■ Work to complete ■
Only the lines from the one containing "Where should I" through the last line of the data below belong in your answer, copied exactly and without pictures.

Screenshot grounding data:
——
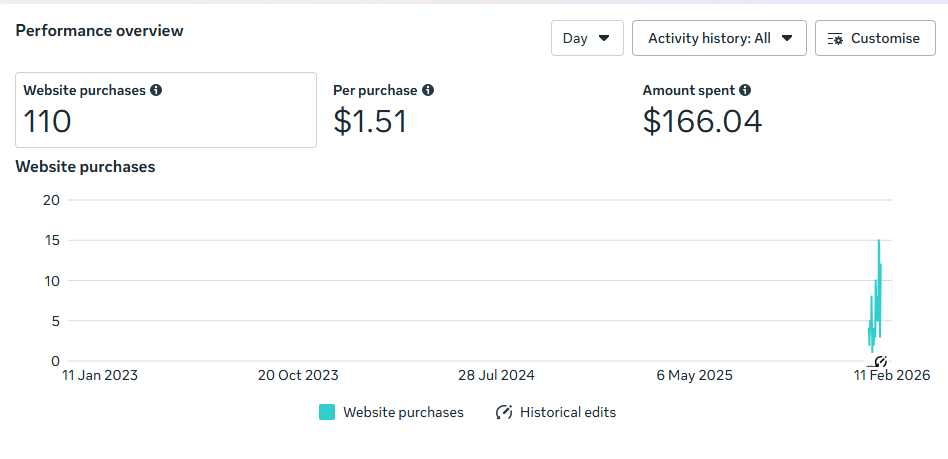Switch to the Per purchase metric
This screenshot has height=459, width=948.
383,110
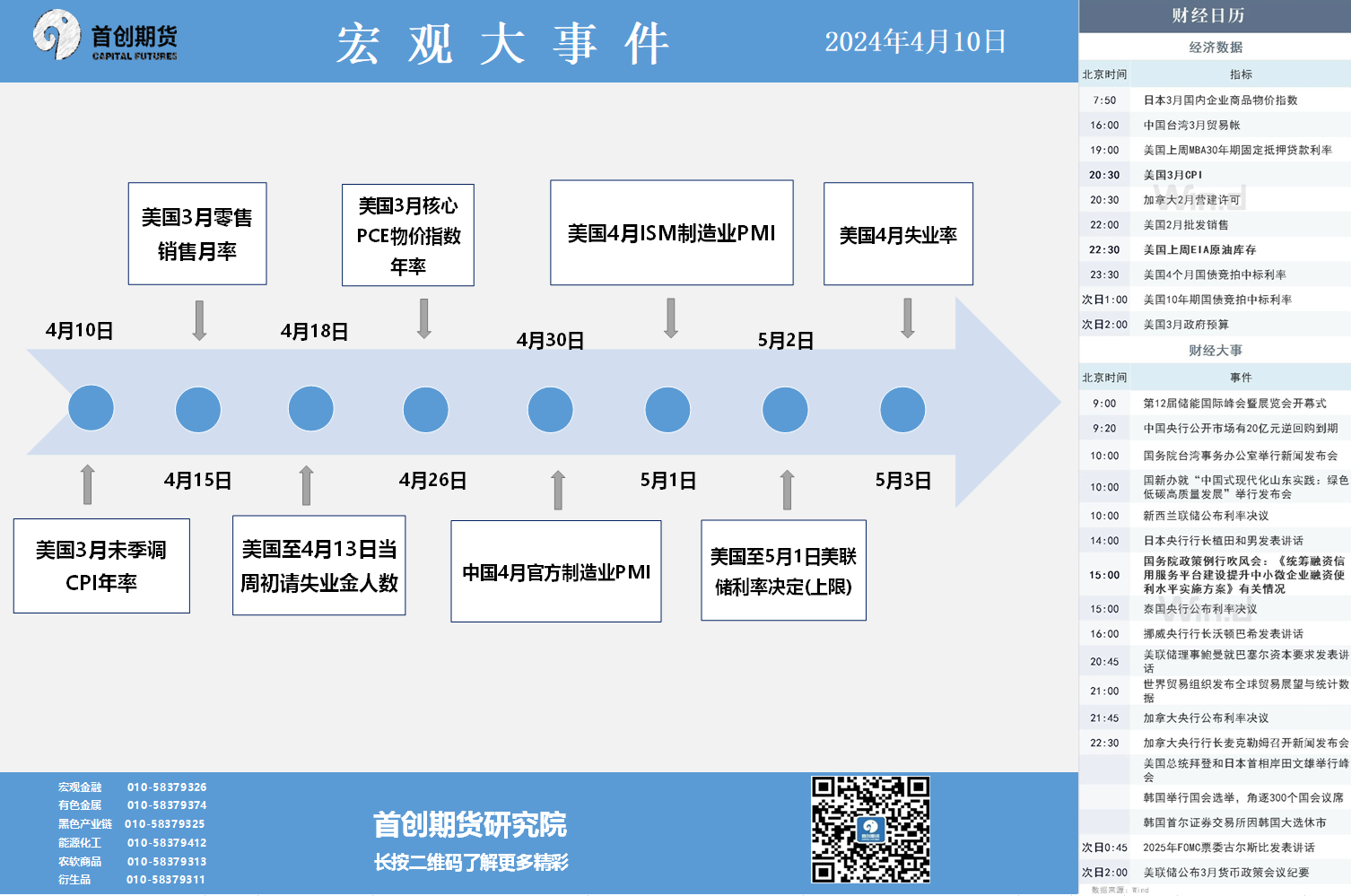Click the 20:30 美国3月CPI calendar row

(1215, 175)
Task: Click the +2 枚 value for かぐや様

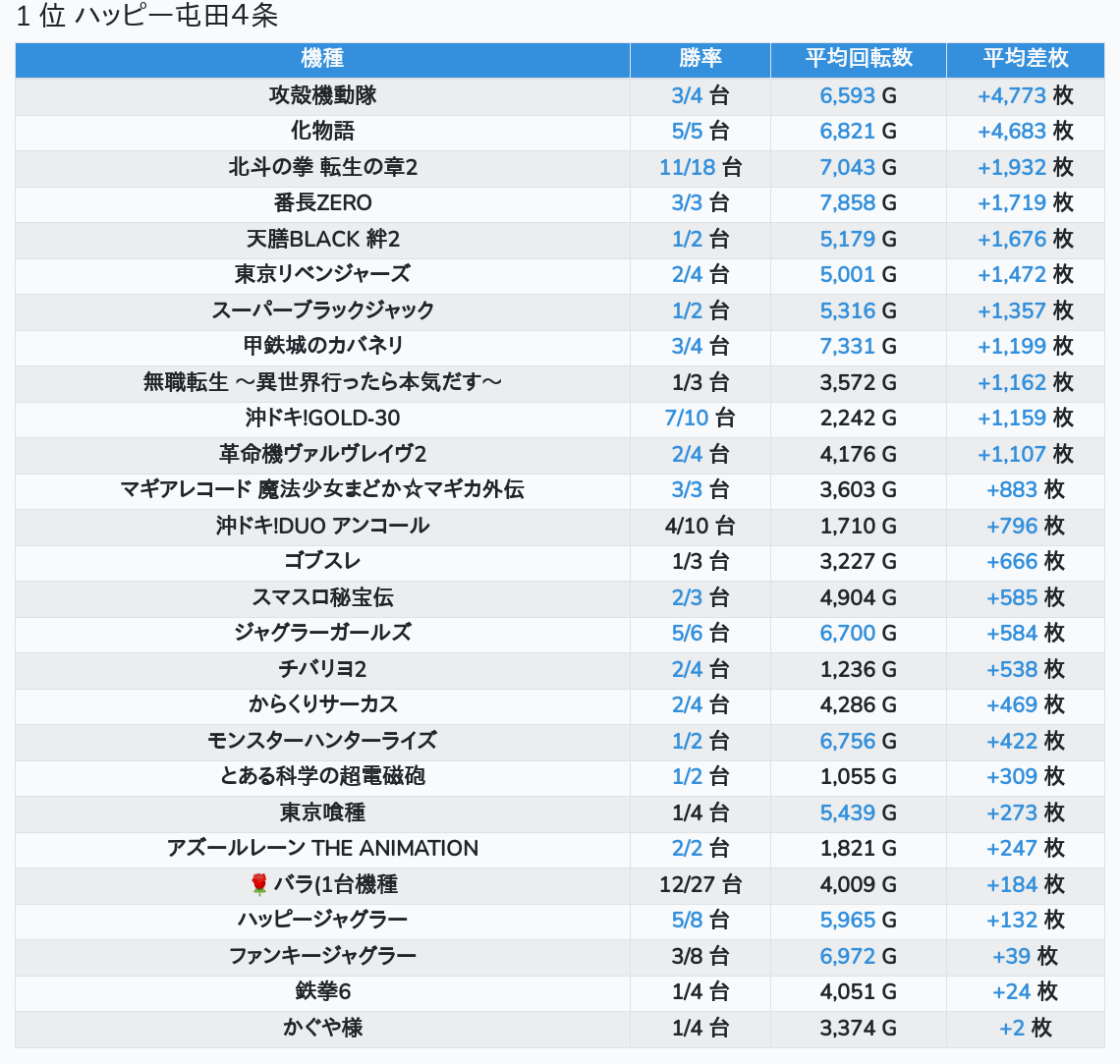Action: point(1025,1028)
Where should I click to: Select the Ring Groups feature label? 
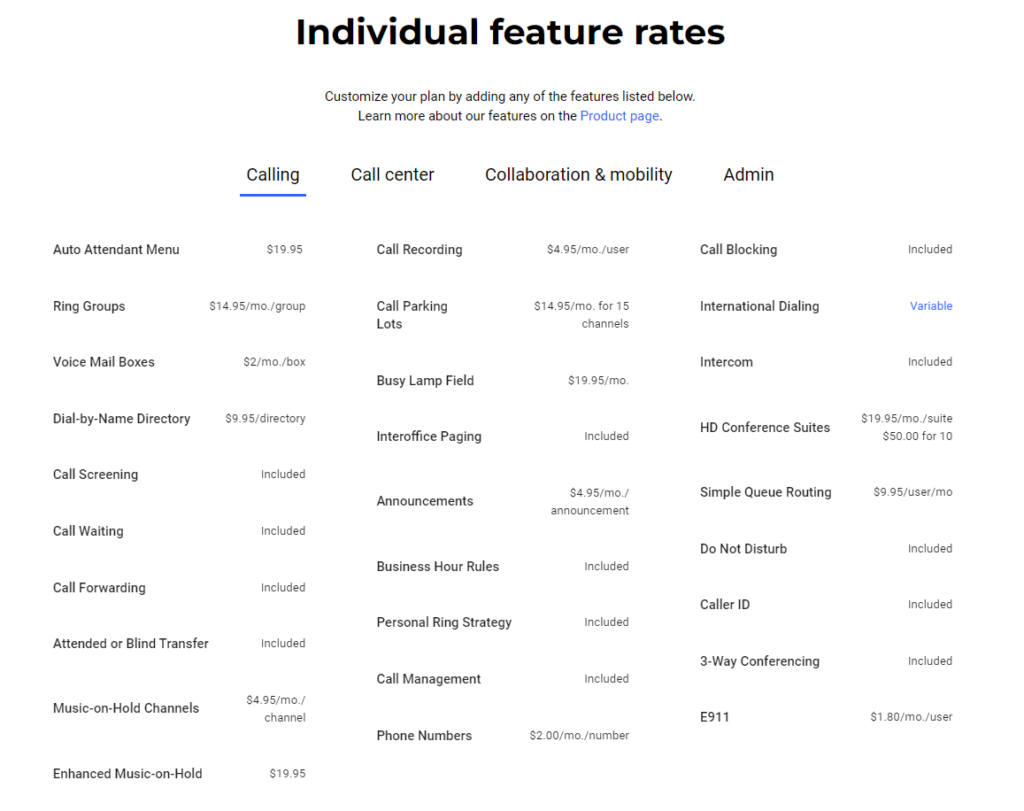pyautogui.click(x=89, y=306)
——
■ Answer for this exercise ■
Where should I click to: Select the Ring Groups feature label? 
pyautogui.click(x=89, y=306)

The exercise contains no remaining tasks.